▸ GOAL OF THE EXERCISE
Which of the lines in the data mention the string "Given"? List them all.

▸ SUPPLIED DATA

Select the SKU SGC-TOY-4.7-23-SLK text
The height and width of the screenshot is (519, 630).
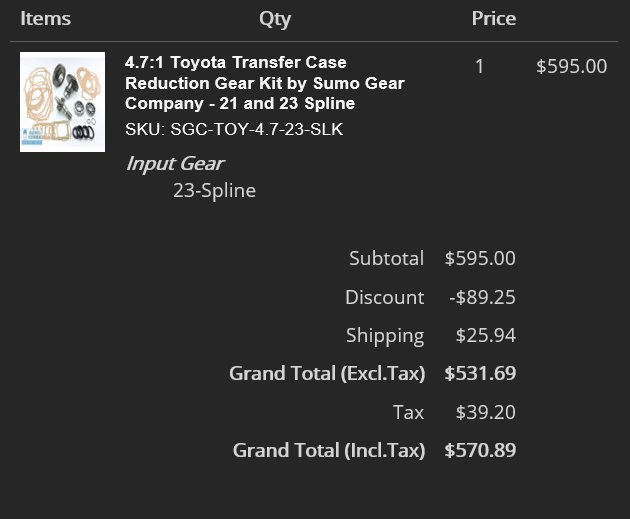pyautogui.click(x=234, y=129)
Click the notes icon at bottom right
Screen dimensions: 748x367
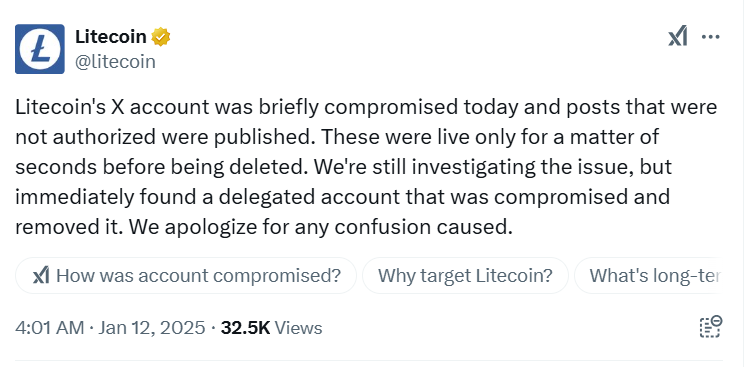coord(711,327)
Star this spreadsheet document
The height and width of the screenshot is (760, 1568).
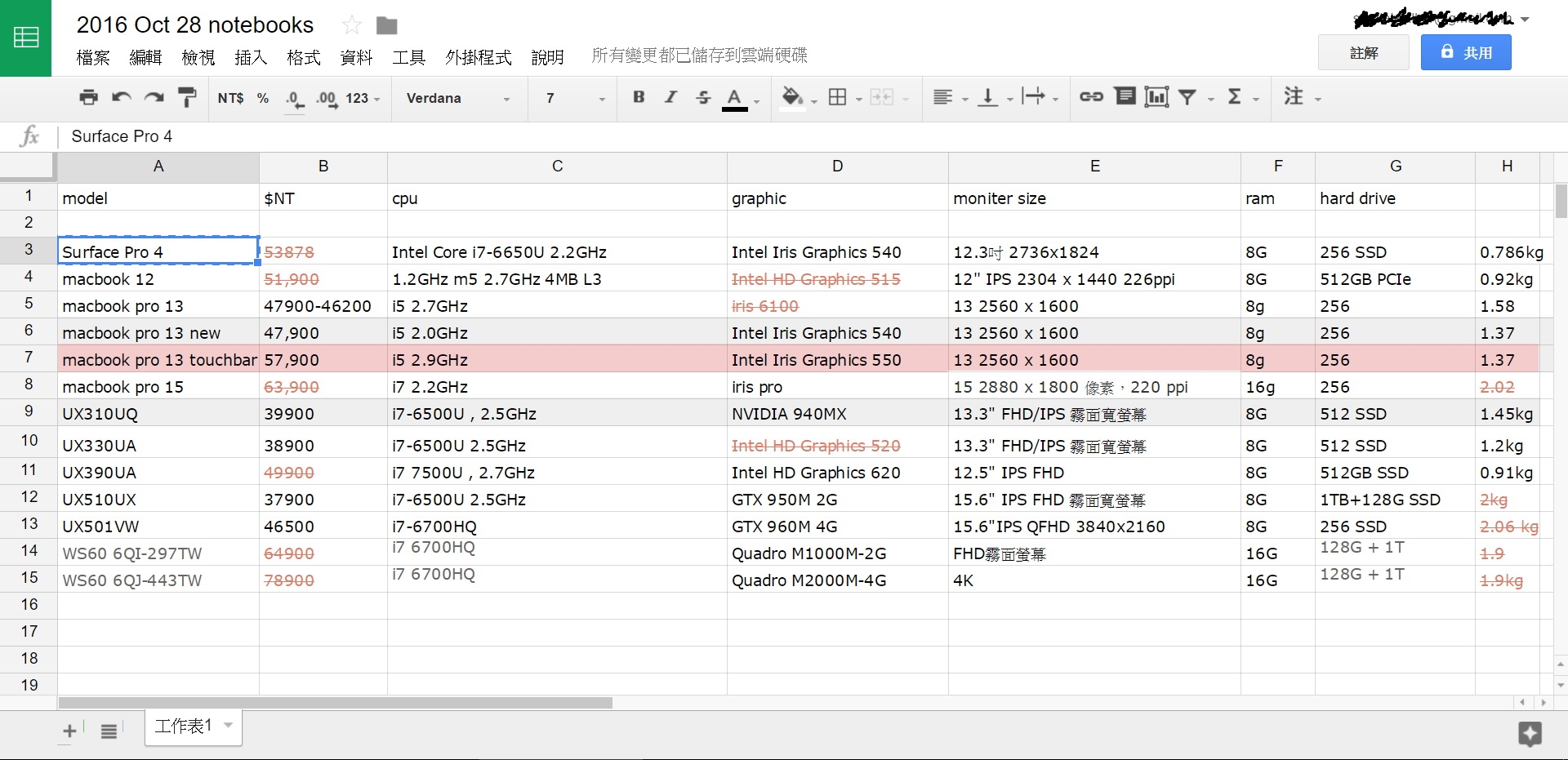point(352,25)
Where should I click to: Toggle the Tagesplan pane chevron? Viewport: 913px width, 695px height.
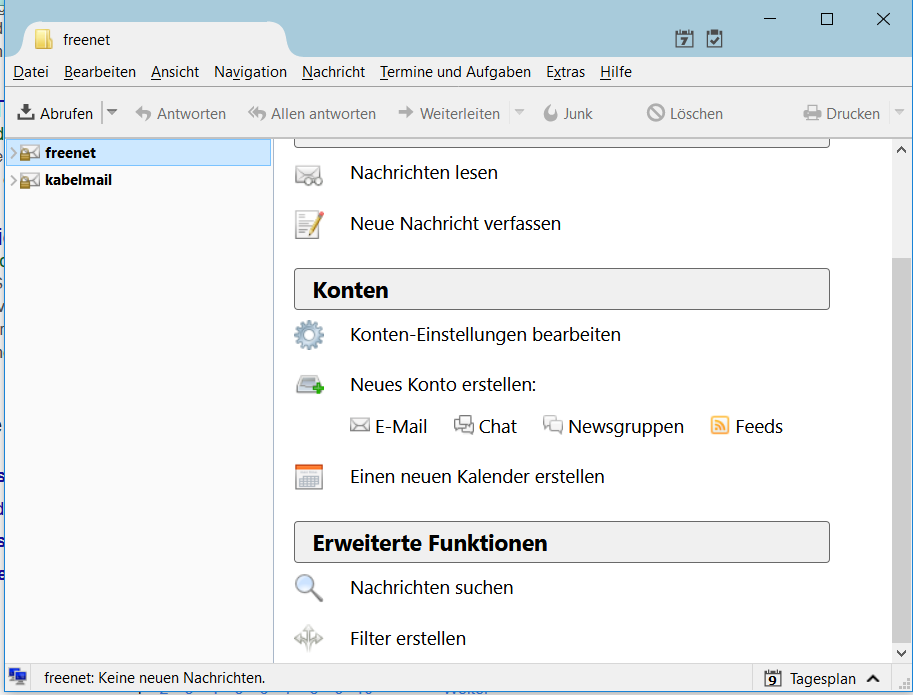click(873, 678)
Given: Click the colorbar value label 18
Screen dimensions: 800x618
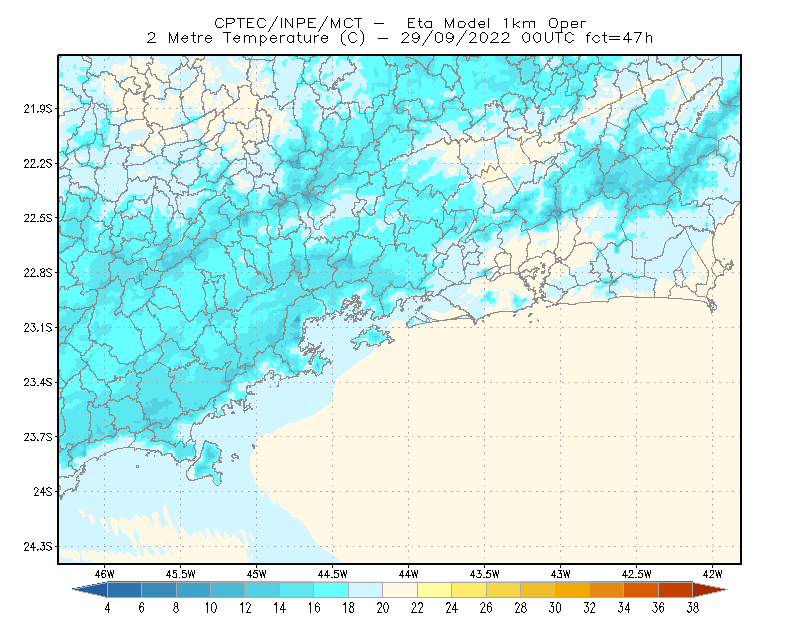Looking at the screenshot, I should click(348, 608).
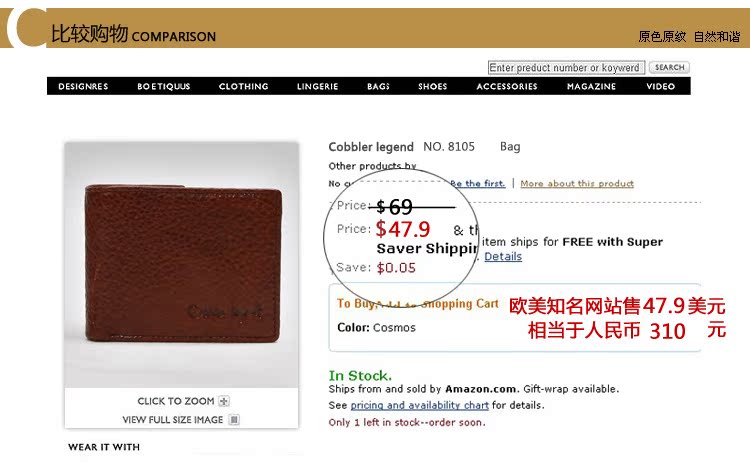Image resolution: width=750 pixels, height=463 pixels.
Task: Open the More about this product link
Action: coord(577,184)
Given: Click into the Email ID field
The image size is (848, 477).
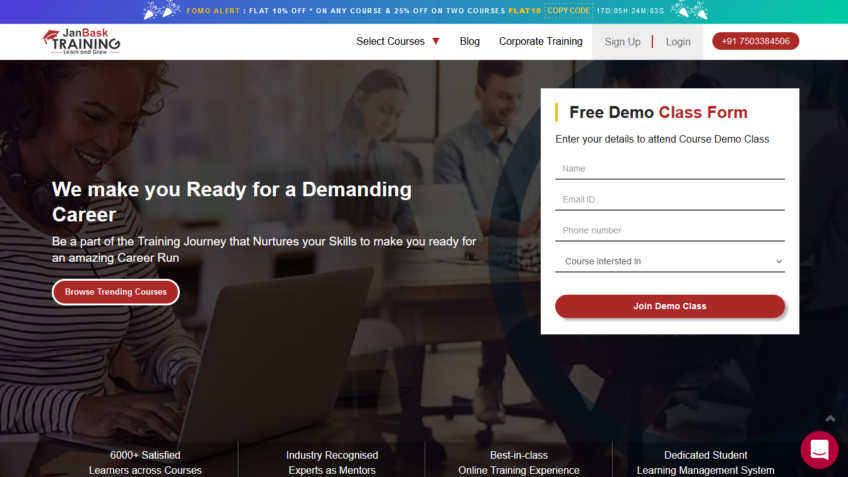Looking at the screenshot, I should click(669, 200).
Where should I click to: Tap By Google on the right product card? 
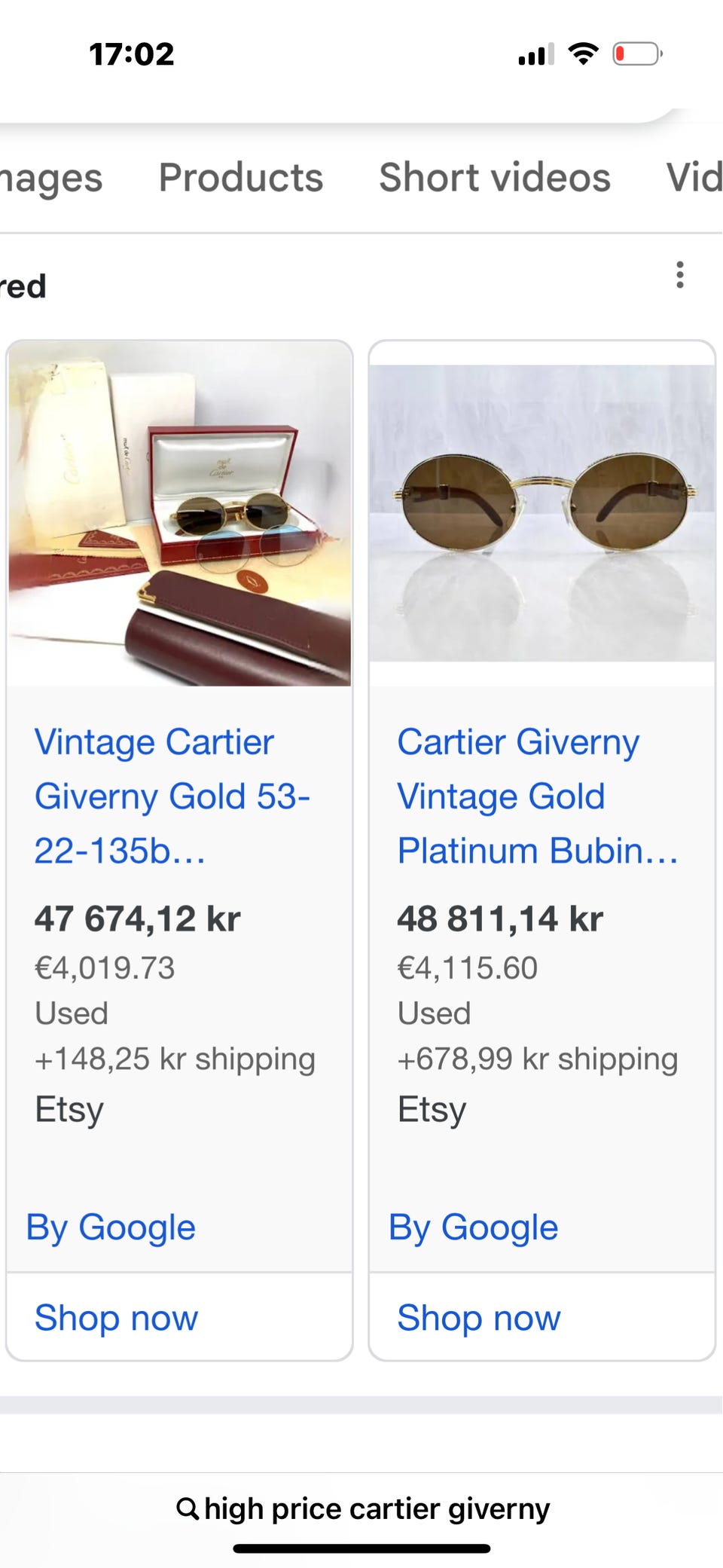tap(473, 1227)
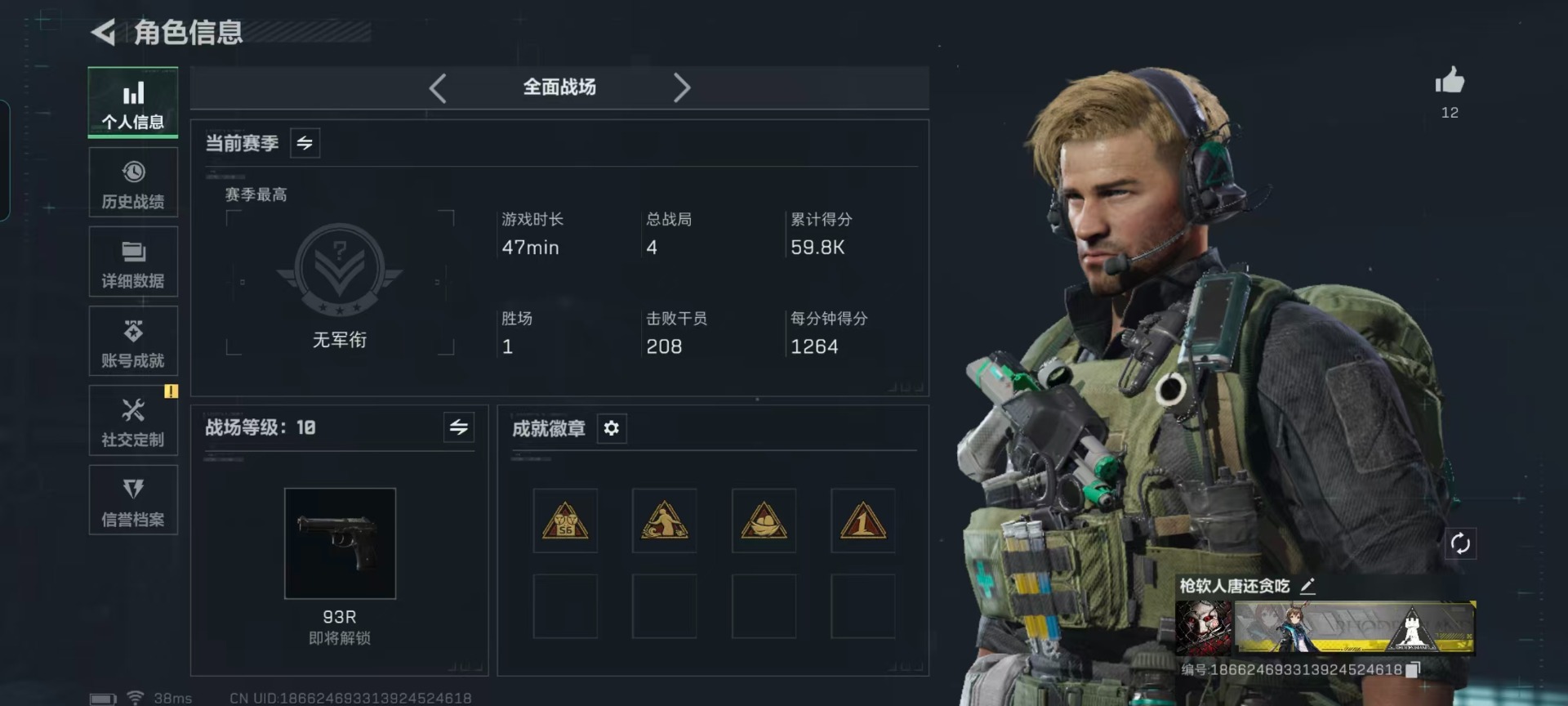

▸ EXERCISE SOLUTION
Given: Click the colorbar value label 18
Given: Click into the Email ID field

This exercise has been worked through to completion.